If you use Python as your programming language, you can use our official gRPC Python library.

To install the package using pip, run:

pip install phonexia-grpc

You can then import:

  • specific libraries for each microservice that provide the message wrappers
  • stubs for the gRPC clients.
# phx_core contains classes common for multiple microservices like `Audio`.
import phonexia.grpc.common.core_pb2 as phx_core
# speaker_diarization_pb2 contains `DiarizeRequest` and `DiarizeResponse`.
import phonexia.grpc.technologies.speaker_diarization.v1.speaker_diarization_pb2 as diarization
# speaker_diarization_pb2_grpc contains `SpeakerDiarizationStub` needed to make requests.
import phonexia.grpc.technologies.speaker_diarization.v1.speaker_diarization_pb2_grpc as diarization_grpc
Generate library for programming language of your choice

For the definition of microservice interfaces, we use the standard way of protocol buffers. The services, together with the procedures and messages that they expose, are defined in the so-called proto files.

The .proto files can be used to generate client libraries in many programming languages.
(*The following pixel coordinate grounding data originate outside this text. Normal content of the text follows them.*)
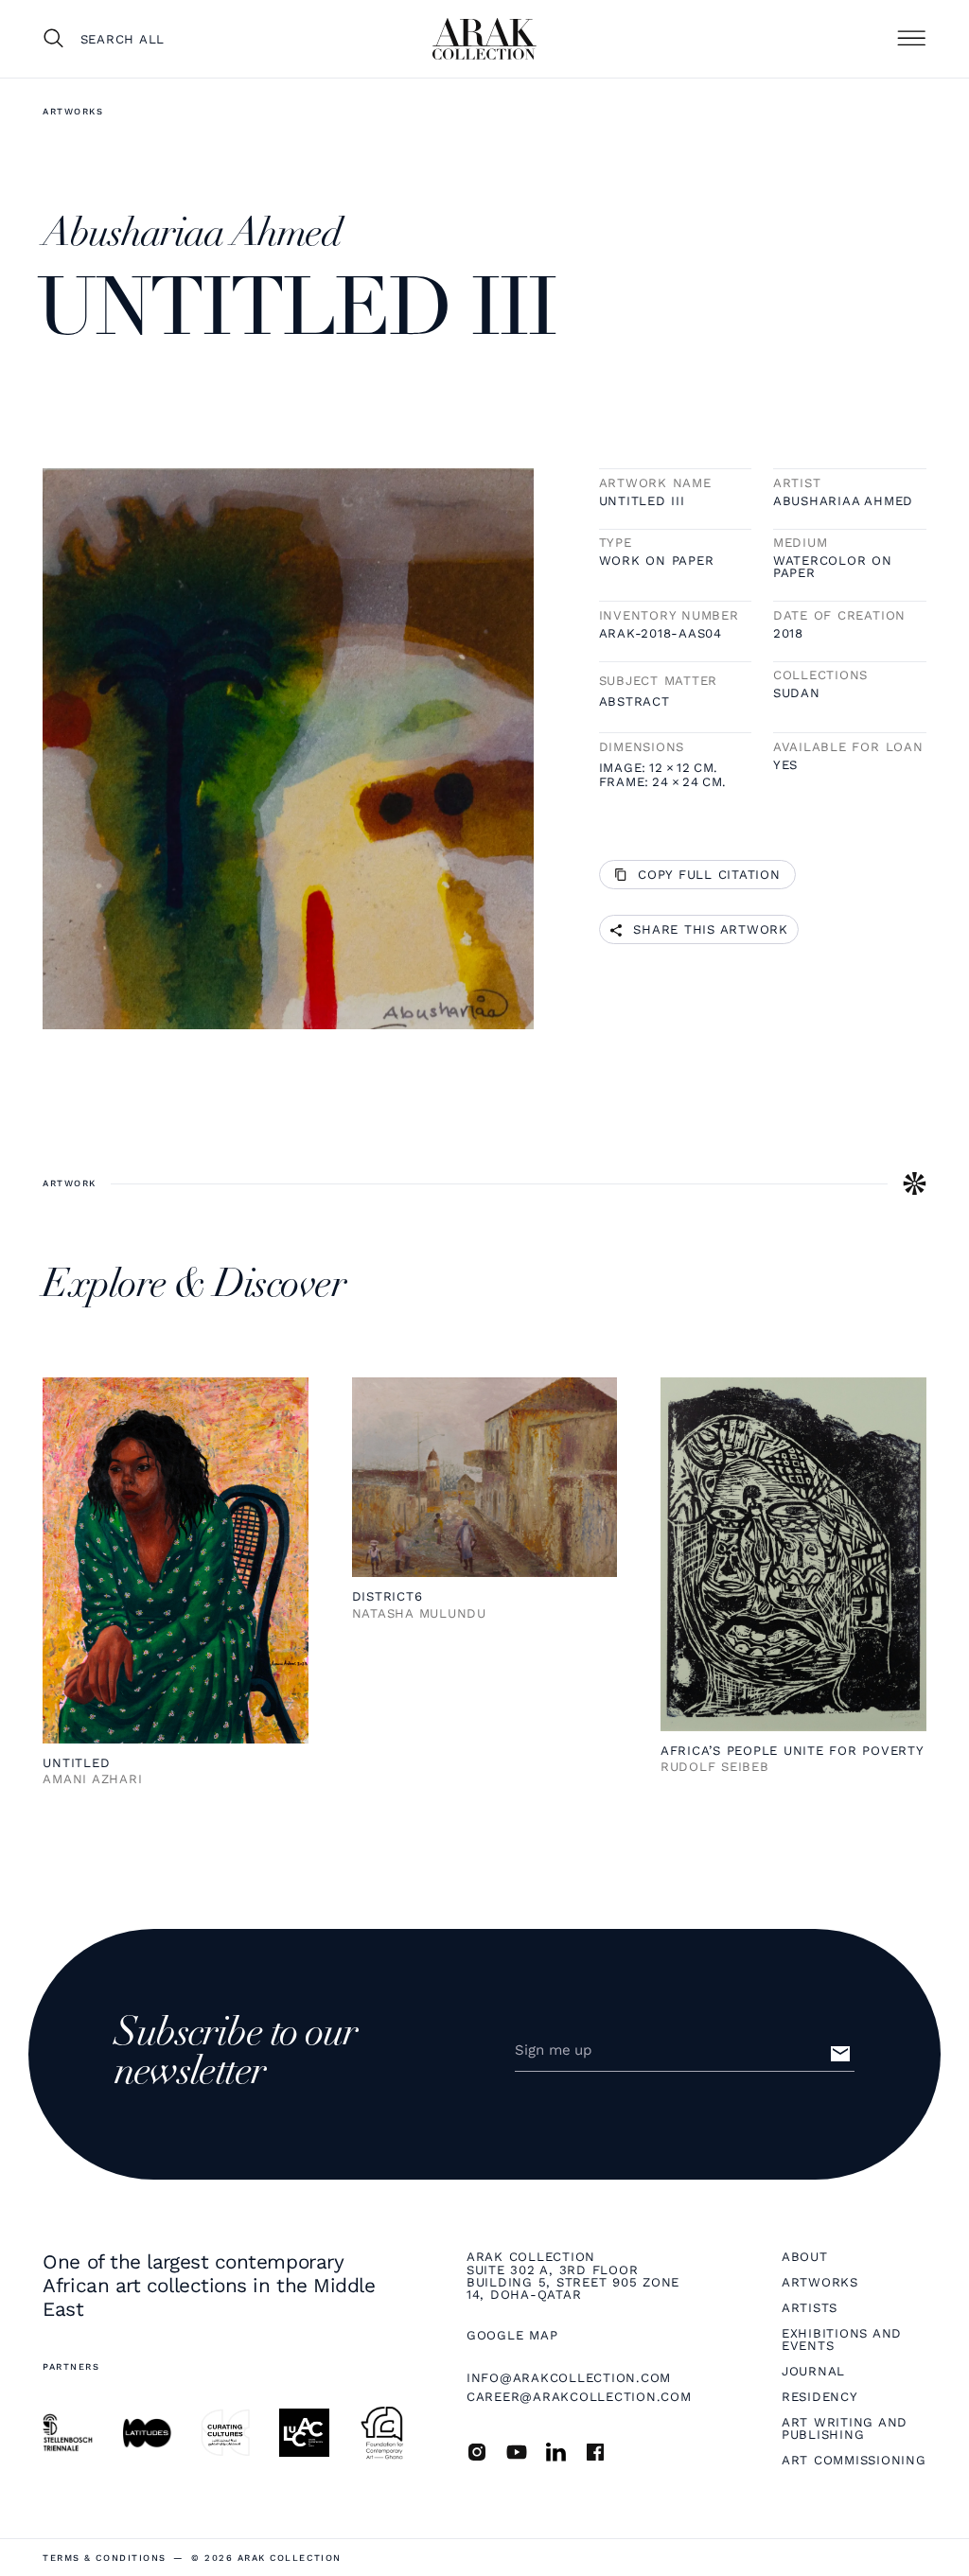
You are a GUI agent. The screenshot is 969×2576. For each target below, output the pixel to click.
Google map (512, 2335)
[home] (484, 39)
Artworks (73, 111)
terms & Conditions (104, 2557)
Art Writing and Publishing (844, 2429)
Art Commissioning (854, 2460)
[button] (911, 39)
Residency (820, 2397)
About (805, 2257)
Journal (813, 2371)
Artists (809, 2308)
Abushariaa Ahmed (843, 501)
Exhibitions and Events (842, 2340)
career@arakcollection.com (579, 2397)
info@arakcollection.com (569, 2378)
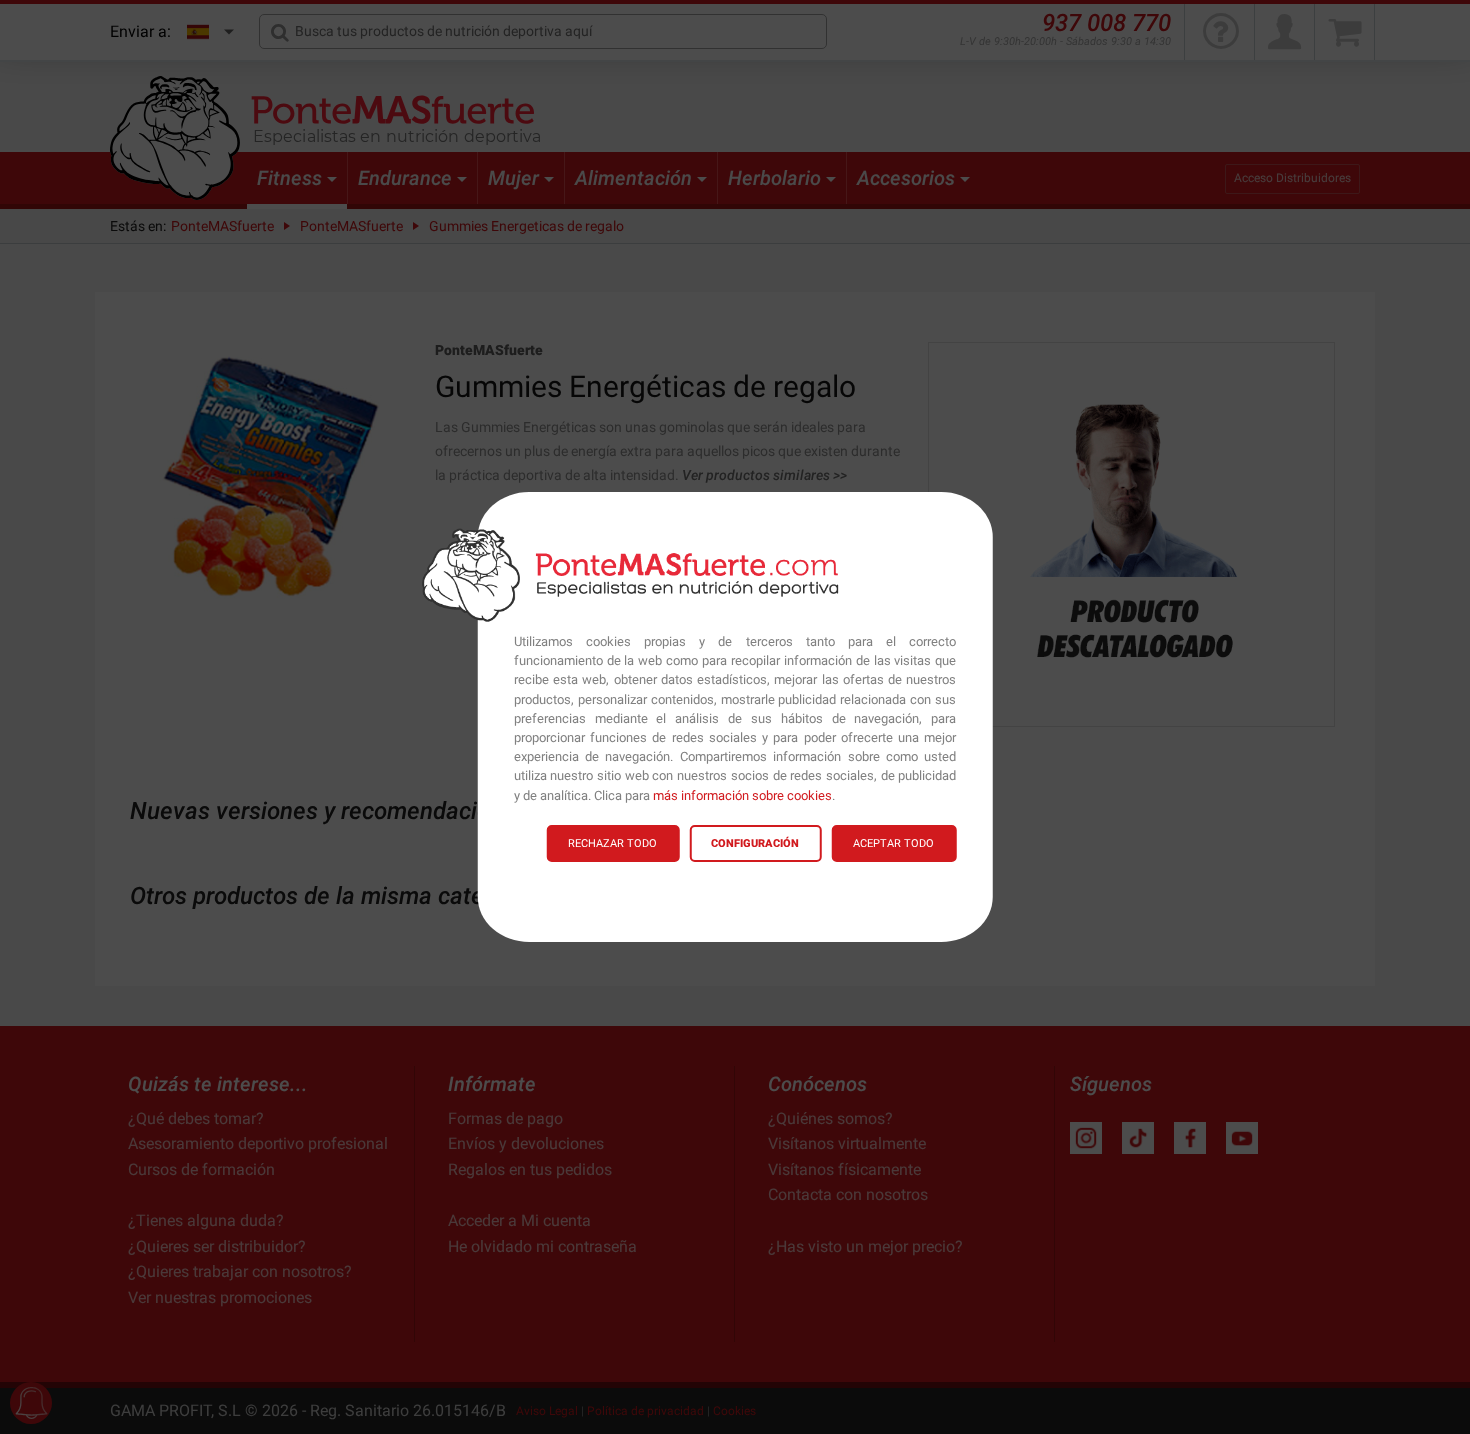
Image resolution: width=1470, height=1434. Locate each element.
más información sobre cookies (742, 795)
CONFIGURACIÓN (755, 843)
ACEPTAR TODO (893, 843)
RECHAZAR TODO (612, 843)
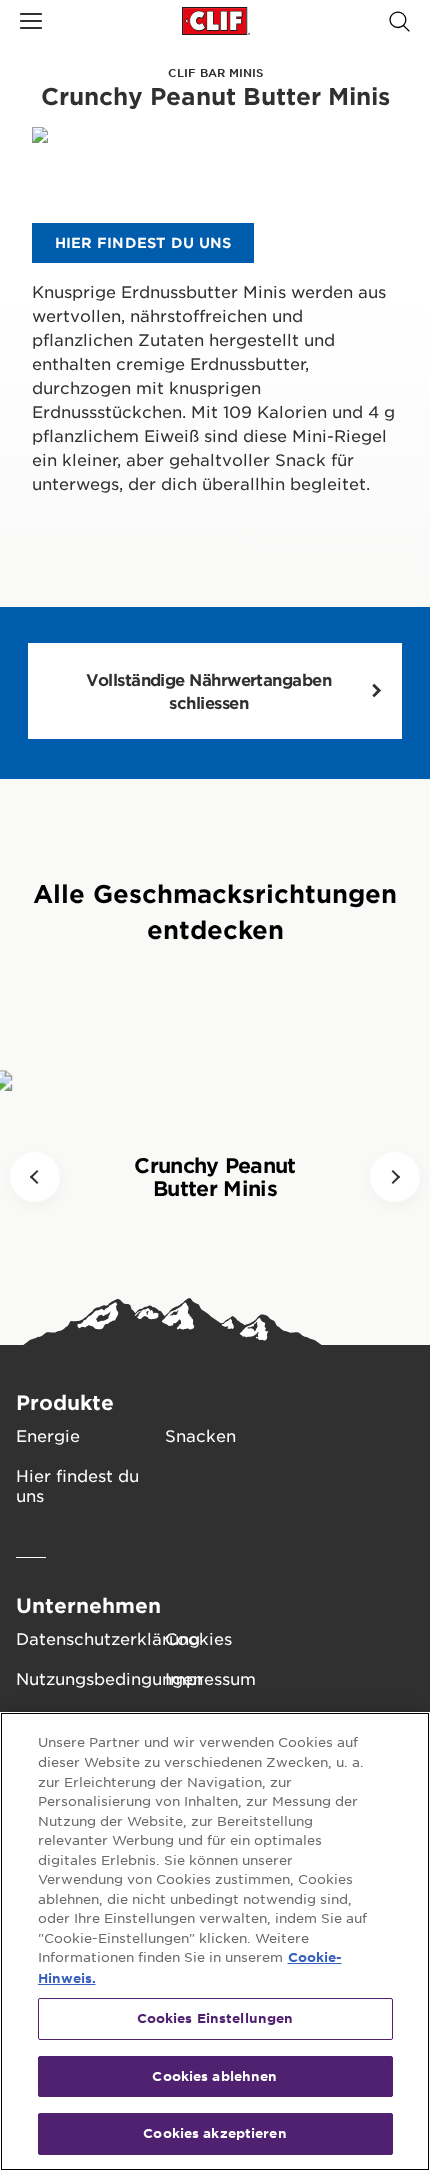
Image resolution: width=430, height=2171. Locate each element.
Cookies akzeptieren (214, 2133)
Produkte (65, 1402)
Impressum (210, 1678)
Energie (48, 1435)
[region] (215, 1941)
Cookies (198, 1638)
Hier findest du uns (77, 1485)
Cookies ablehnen (214, 2076)
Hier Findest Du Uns (143, 242)
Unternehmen (88, 1605)
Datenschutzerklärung (90, 1638)
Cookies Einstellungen (215, 2018)
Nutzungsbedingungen (90, 1678)
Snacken (200, 1435)
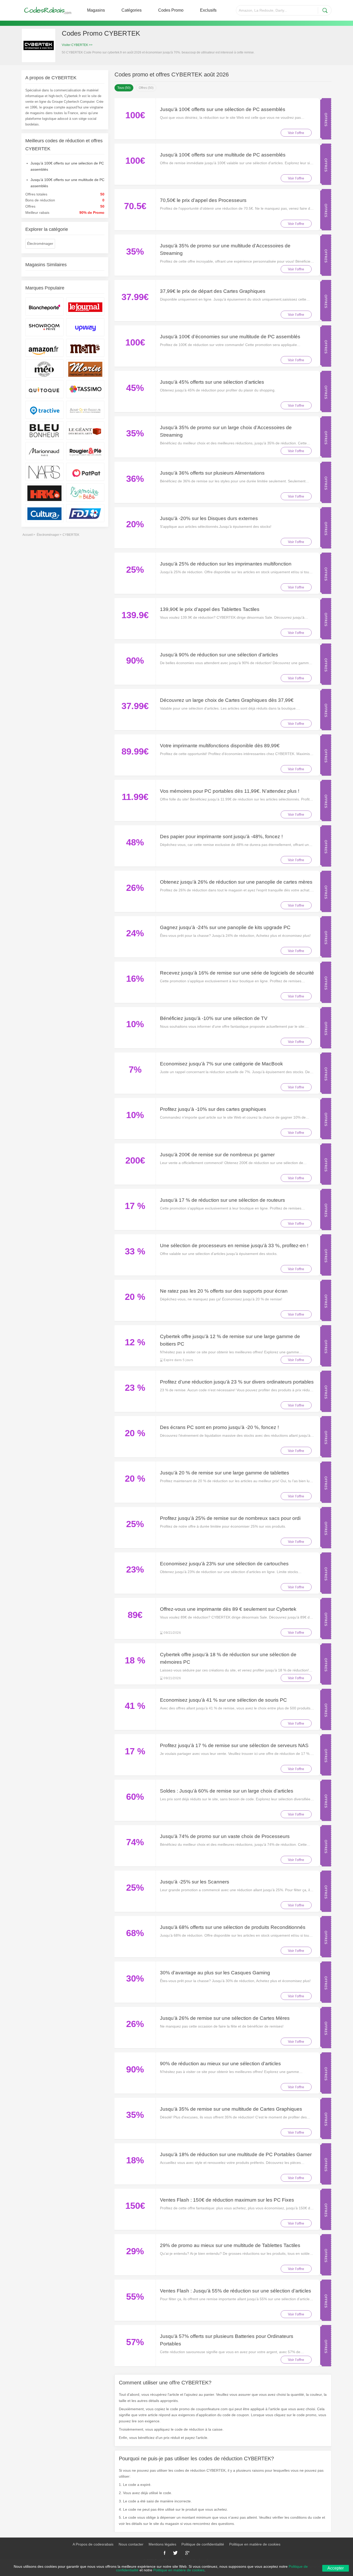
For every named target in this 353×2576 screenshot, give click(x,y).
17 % (135, 1206)
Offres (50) (146, 88)
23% (135, 1569)
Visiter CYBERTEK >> (77, 45)
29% (135, 2251)
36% (135, 479)
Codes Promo (170, 10)
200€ (135, 1160)
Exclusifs (208, 10)
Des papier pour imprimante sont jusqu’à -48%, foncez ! (221, 836)
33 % (135, 1251)
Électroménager (40, 243)
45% (135, 388)
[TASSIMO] (85, 389)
Take a look at protobuf tutorials for how to get started with generating the library in the languages of your choice using the protoc tool.

You can find the proto files developed by Phonexia in this repository.

Using existing clients

Phonexia python client

The easiest way to get started with testing is to use our simple Python client. To get it, run:

pip install phonexia-speaker-diarization-client

After the successful installation, run the following command to see the client options:

speaker_diarization_client --help
grpcurl client

If you need a simple tool for testing the microservice on the command line, you can use grpcurl. This tool can serialize and send a request for you, if you provide the request body in JSON format and specify the endpoint.

You need to make sure that the audio content in the body is encoded in Base64. Unfortunately you need to do this manually as grpcurl can't do this for you.

echo -n '{"audio": {"content": "'$(base64 -w0 < ${path_to_audio_file})'"}}' > ${path_to_body}

Replace path_to_audio_file and path_to_body with corresponding values.

Now we can make the request. The microservice supports reflection. That means that we don't need to know the API in advance to make a request.

grpcurl -plaintext -use-reflection -d @ localhost:8080 phonexia.grpc.technologies.speaker_diarization.v1.SpeakerDiarization/Diarize < ${path_to_body}

The grpcurl automatically serializes the response to this request into JSON including the diarized segments.

GUI clients

If you'd prefer to use a GUI client like Postman or Warthog to test the microservice, take a look at the GUI Client page in our documentation. Note that you will still need to convert the audio into the Base64 format manually as those tools do not support it by default either.